_EXTRACTED INFORMATION_
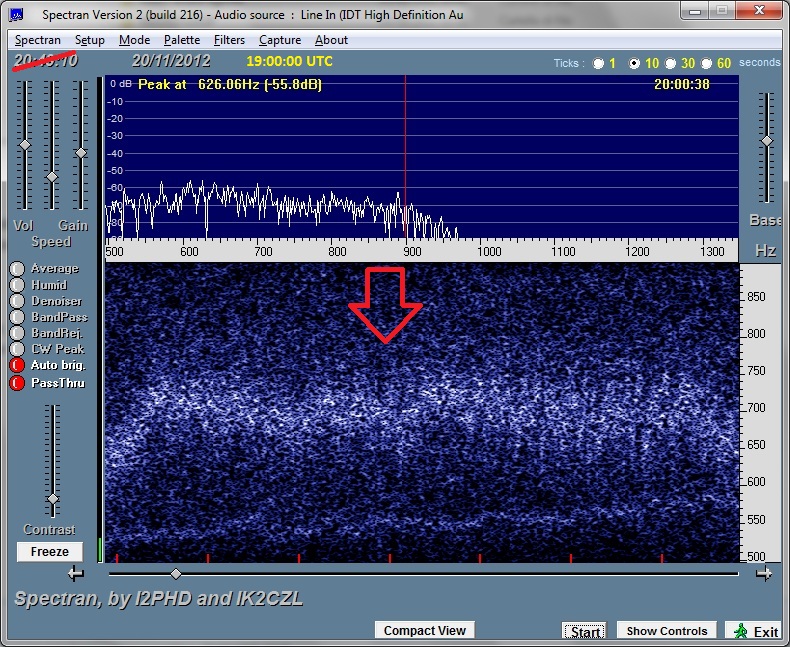Choose the 60 seconds ticks option
The width and height of the screenshot is (790, 647).
708,63
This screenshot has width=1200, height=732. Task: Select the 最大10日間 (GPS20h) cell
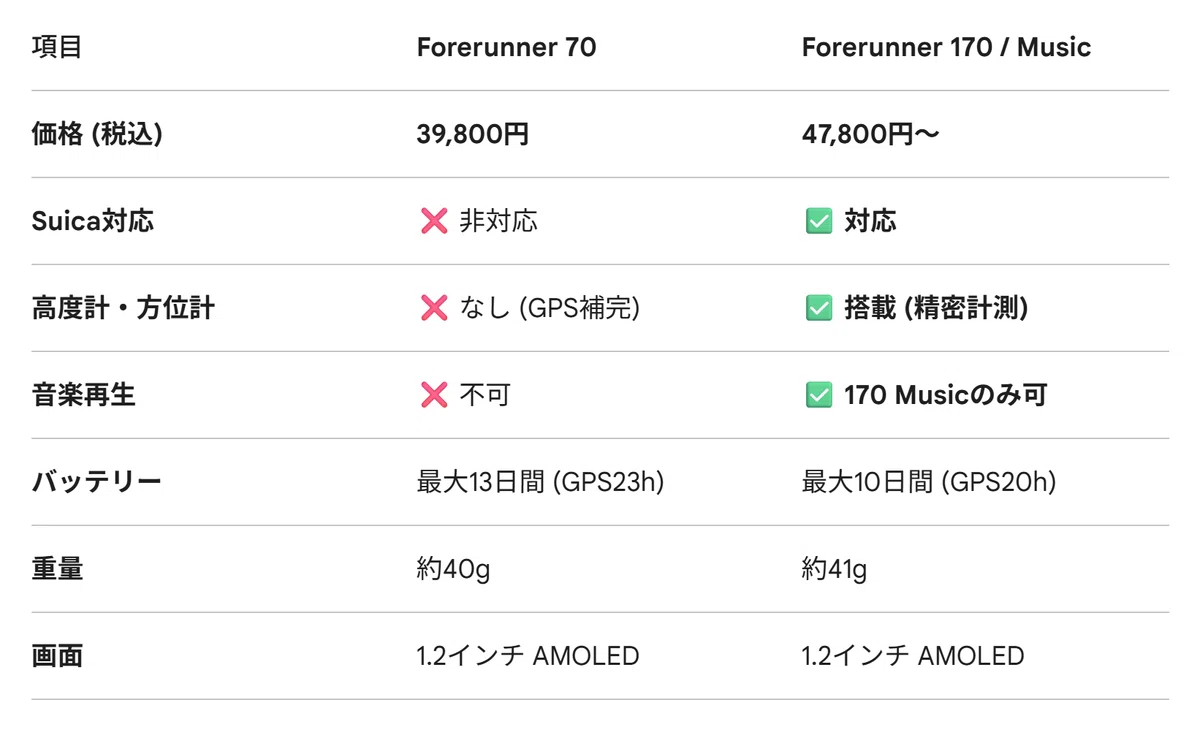tap(929, 482)
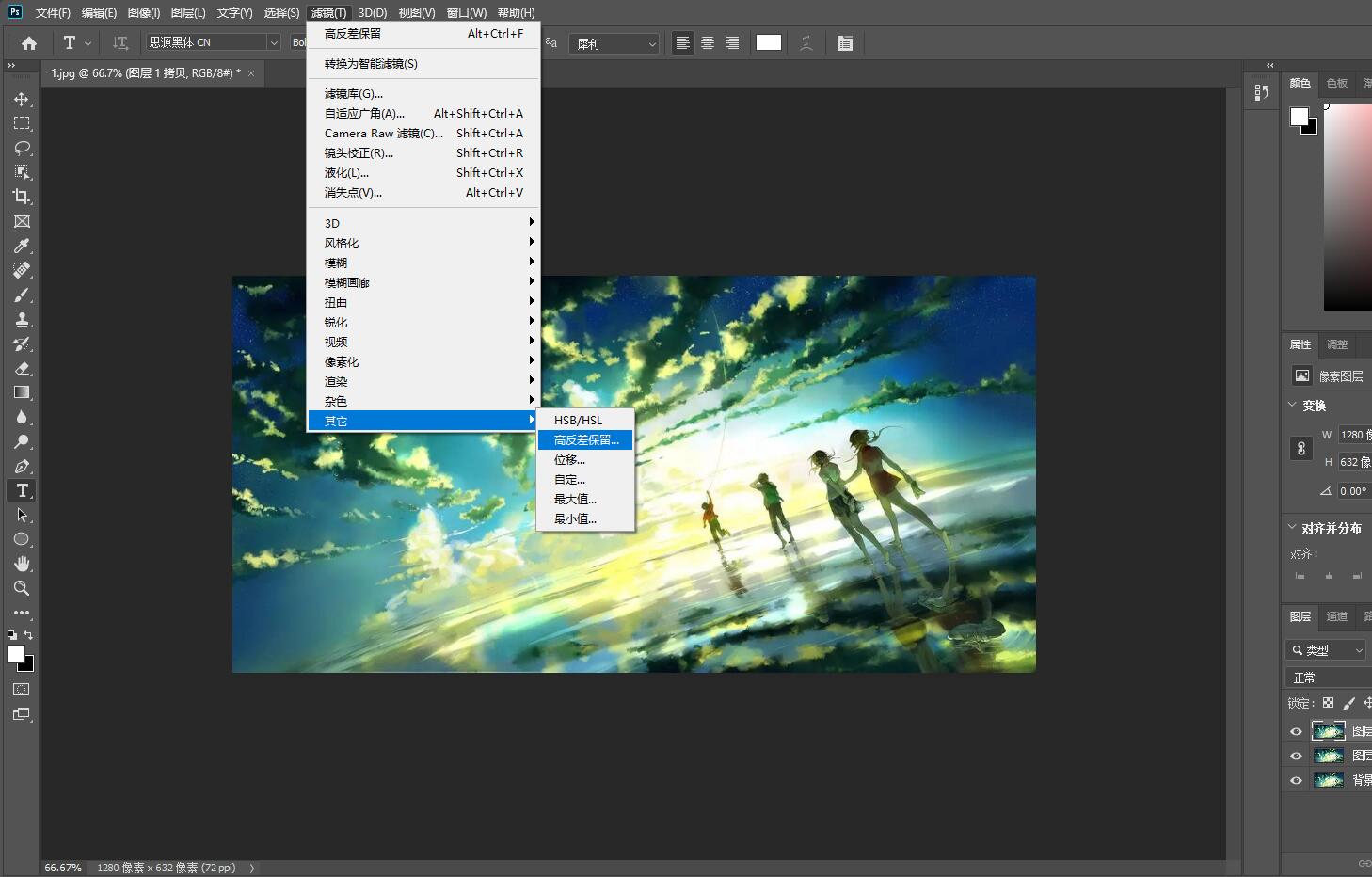The image size is (1372, 877).
Task: Select the Zoom tool
Action: [22, 588]
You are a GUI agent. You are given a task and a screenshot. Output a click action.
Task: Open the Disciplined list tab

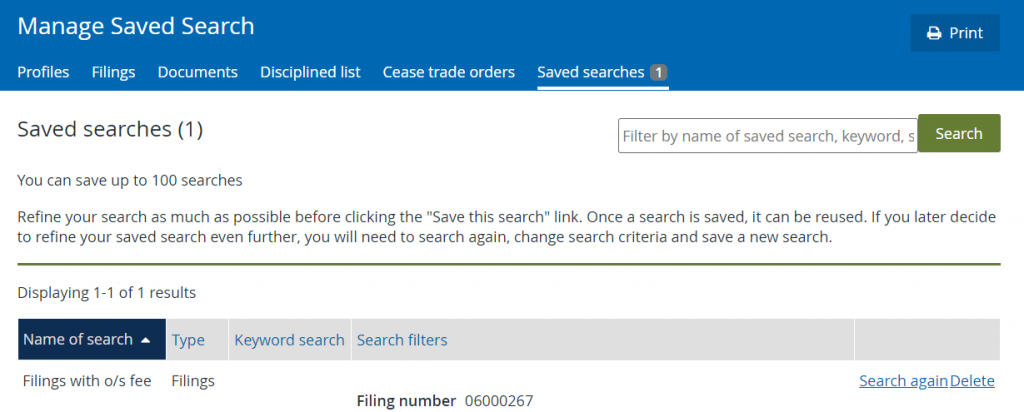[310, 72]
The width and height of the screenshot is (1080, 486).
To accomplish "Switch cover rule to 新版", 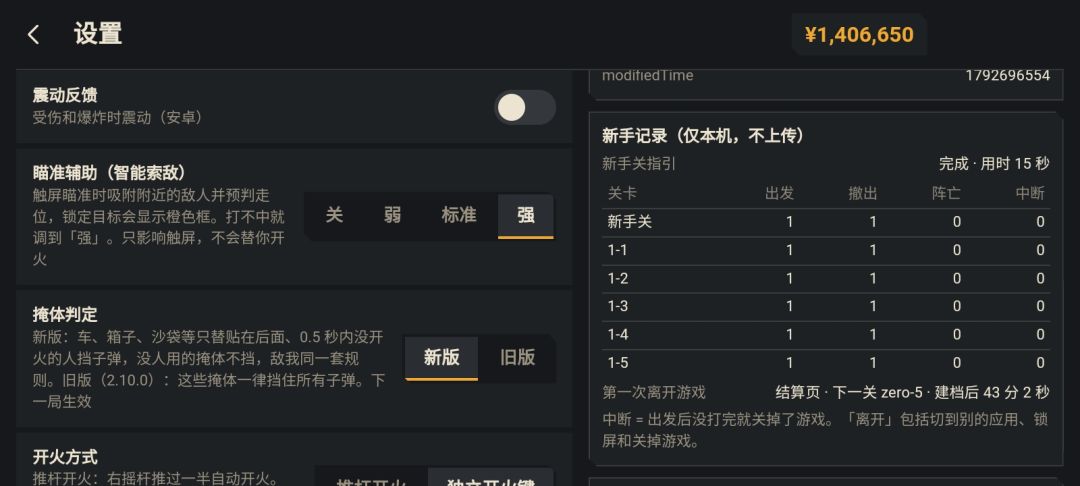I will click(442, 358).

_TASK STATEMENT_
Collect every line from the items above that contains the string "width". Case counts.

_SOLUTION_
The width and height of the screenshot is (790, 647).
This screenshot has width=1200, height=732. Task: Select the 最大10日間 (GPS20h) cell
The width and height of the screenshot is (1080, 486).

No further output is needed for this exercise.